Já figurou duas vezes entre as cem personalidades mais influentes da revista Time (em 2007 e em 2013) e entre as 50 mulheres mais poderosas no mundo dos negócios da revista Glamour. No ano passado foi eleita a personalidade do ano pelo Mipcom – mercado de conteúdos audiovisuais que se realiza anualmente em Cannes, França – e em novembro foi agraciada com um prémio honorário na 43ª edição dos International Emmy Awards. Aos 47 anos, Shonda Rhimes é a mais nova de seis irmãos e tem três filhas: Harper, 14 anos, Emerson, 5 (ambas adotadas), e Beckett, 3 (gerada através de barriga de aluguer).

Quando era criança não tinha amigos. Hoje tem um verdadeiro império e é uma das mulheres mais fortes da indústria do entretenimento. Como foi esse caminho?
Foi interessante. Tem sido uma jornada engraçada e estou a viver um momento maravilhoso. Tenho uma carreira fascinante e acho que não a trocava por nada.
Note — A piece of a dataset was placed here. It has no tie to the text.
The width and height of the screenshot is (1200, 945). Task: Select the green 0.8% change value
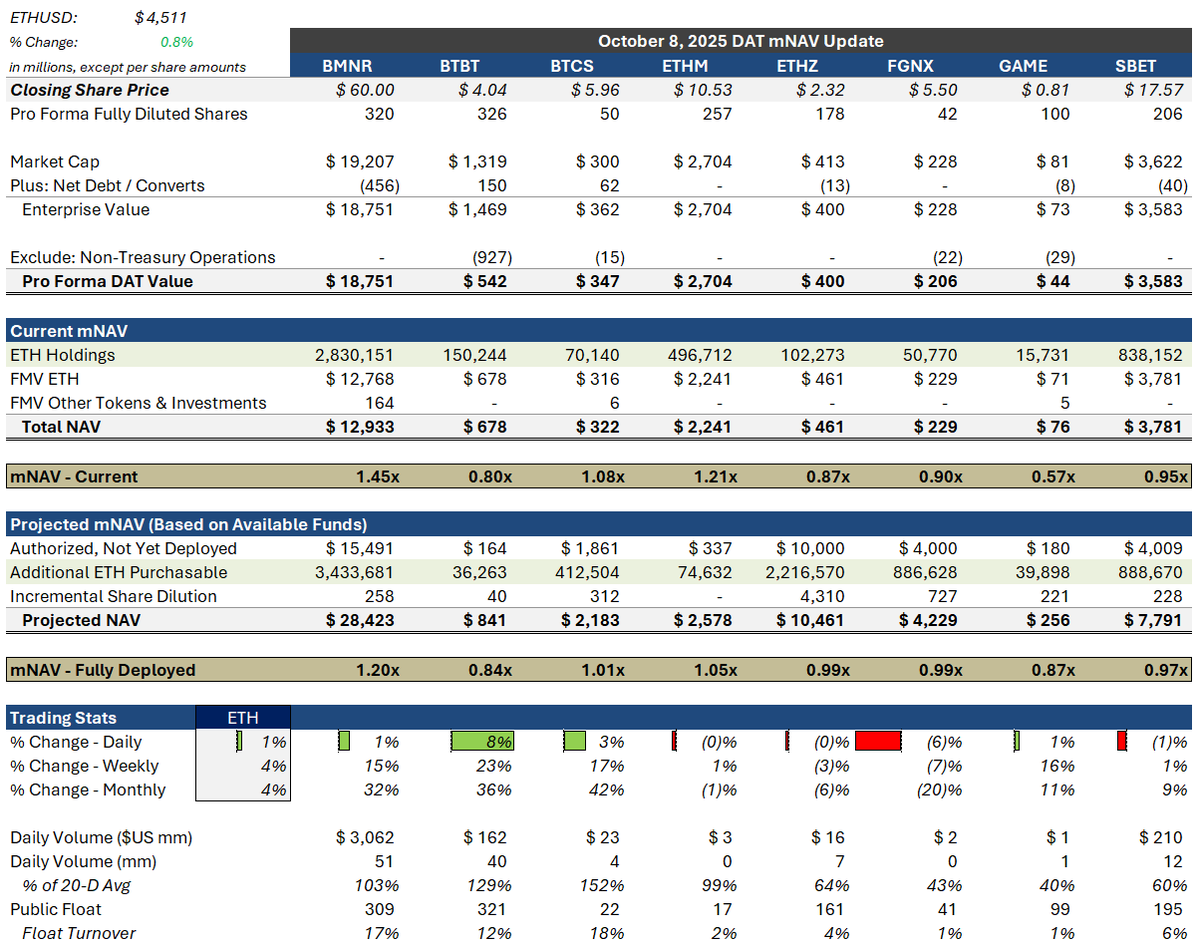(x=176, y=42)
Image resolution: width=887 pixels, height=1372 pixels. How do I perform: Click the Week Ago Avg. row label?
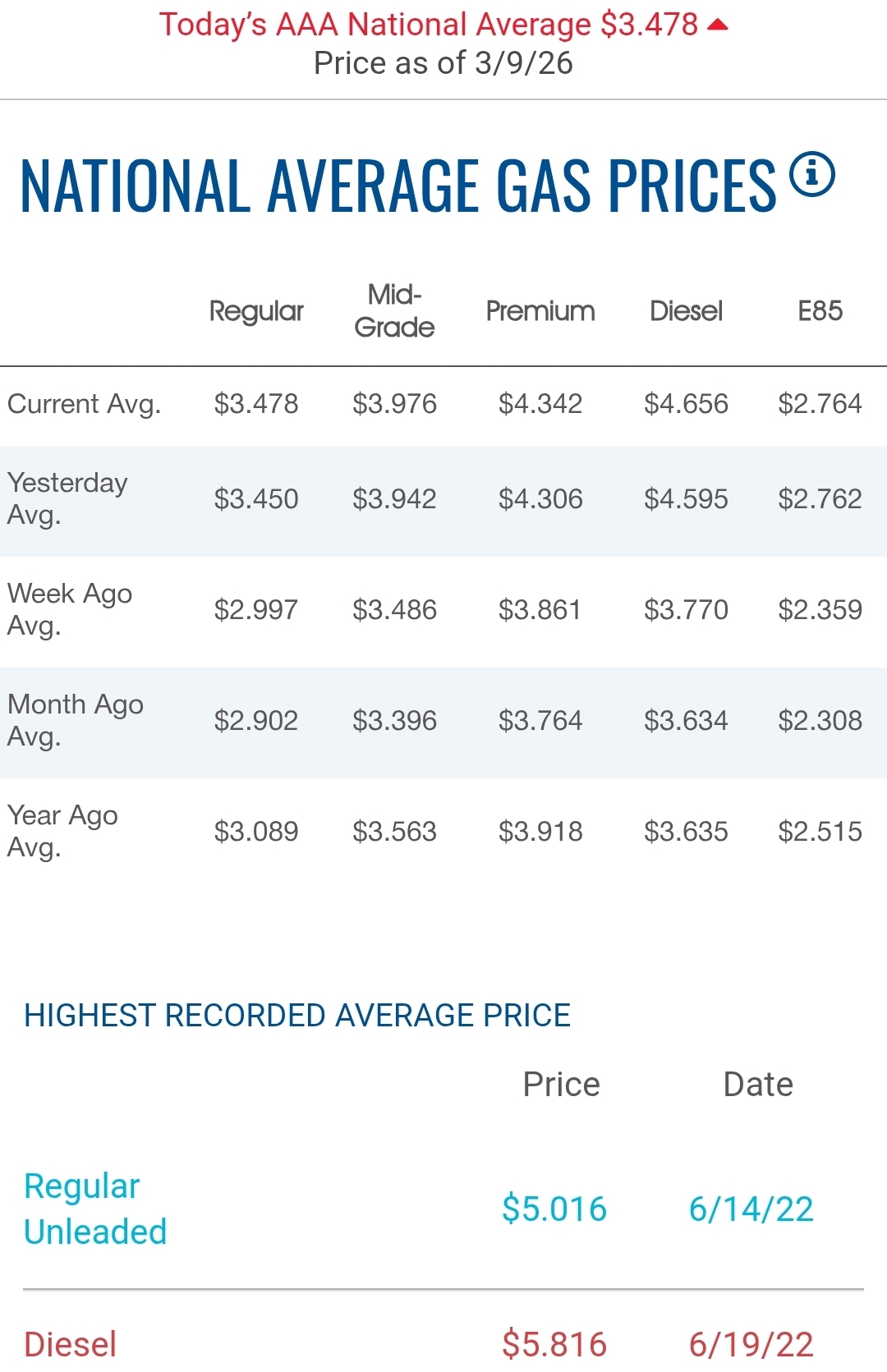(x=70, y=609)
A mente da criança solitária que foi em tempos deu‑lhe as ferramentas necessárias para fazer aquilo que faz hoje: escrever histórias que prendem e transportam os espetadores para mundos diferentes?
Totalmente. Acho que não estaria a fazer o que faço hoje se tivesse sido uma criança com imensos amigos e tivesse passado o tempo a brincar. Eu preferia gastar o meu tempo a ler, sozinha, e isso desenvolveu a minha imaginação.

Houve algum livro que tivesse influenciado ou marcado, mais do que outros, a sua infância?
Não. Os livros que lia em criança, e que ainda hoje tenho, são imensos. É uma coleção mesmo muito grande, quase tão grande como aquela que fui fazendo já em adulta, porque eu lia quase tudo o que me aparecia à frente.
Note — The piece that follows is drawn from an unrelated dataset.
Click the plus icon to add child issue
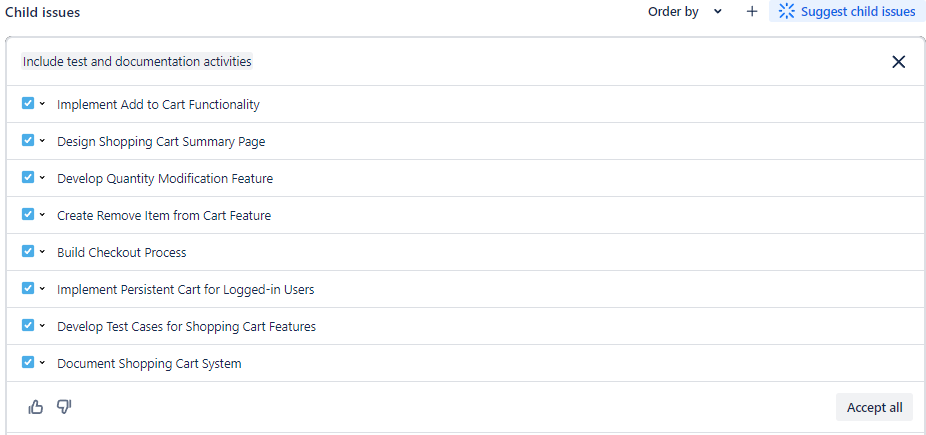 (752, 12)
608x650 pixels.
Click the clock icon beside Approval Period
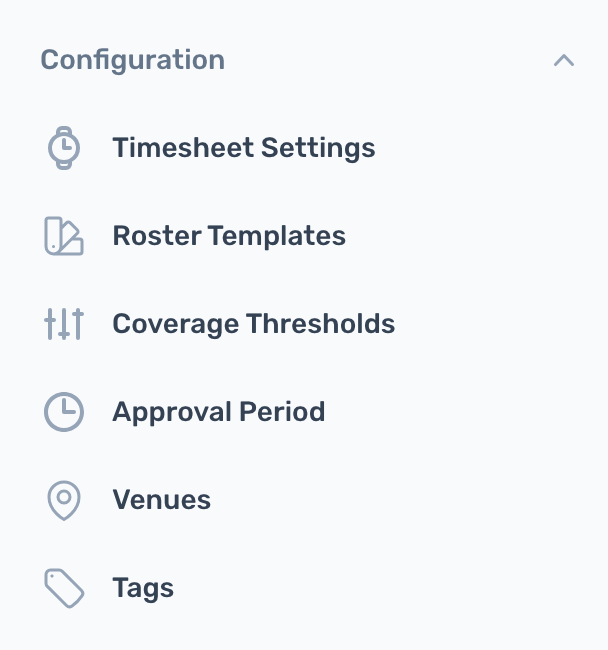click(x=64, y=412)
Como é que a menina que escrevia histórias para colmatar a solidão percebeu que queria fazer disso a sua profissão e a sua vida?
Eu sou escritora desde… bem, eu sempre fui escritora. Aos 3 anos, debitava histórias para um gravador e pedia à minha mãe para redigi‑las. Sempre fui, não foi algo que tivesse surgido ou que tivesse descoberto mais tarde. Além disso, acho que sempre fui muito trabalhadora, nas aulas estava sempre a escrever, de mão no ar.

De que forma é que a Shondaland, a produtora que criou e que tem séries como Anatomia de Grey ou Como Defender Um Assassino, mudou a televisão no que toca a temas como a diversidade racial ou o papel da mulher na sociedade?
Eu opto por não fazer uma análise a esse aspeto, porque ainda estamos a trabalhar. Fazem‑nos essa pergunta com muita frequência, mas acho que é prematuro porque estamos a meio do caminho. Trabalhamos arduamente para que a televisão tenha pessoas normais, as mesmas que existem no mundo real. Mas não estamos a pensar de que forma podemos mudar as coisas. Não existe esse objetivo. Queremos apenas mostrar a verdade.

Em Como Defender Um Assassino, a líder é uma mulher, a advogada Analise Keating [Viola Davis]. O mesmo acontece em The Catch, Anatomia de Grey e Scandal, em que existem personagens femininas com uma forte dimensão. Qual é a sua inspiração para criar estas mulheres?
Costumam perguntar‑me como é que crio personagens femininas tão complexas e inteligentes, ao que sempre respondo: «Porque a alternativa são mulheres tontas e fracas.» Eu não conheço mulheres assim. Sei que existem regiões do mundo onde as mulheres não têm as mesmas oportunidades, nem tanto poder, mas escrevo heroínas para as pessoas verem e gostarem delas. Nem sequer penso nessa perspetiva, elas [personagens] falam como as mulheres que eu conheço. Falam como a minha mãe, como as minhas amigas, como a Betsy Beers [produtora executiva da Shondaland e seu braço direito], como eu. Nunca senti que aquilo que elas dizem seja chocante para as mulheres, ou selvagem do género: «Uau, como é que isto pode ter saído da boca de uma mulher?»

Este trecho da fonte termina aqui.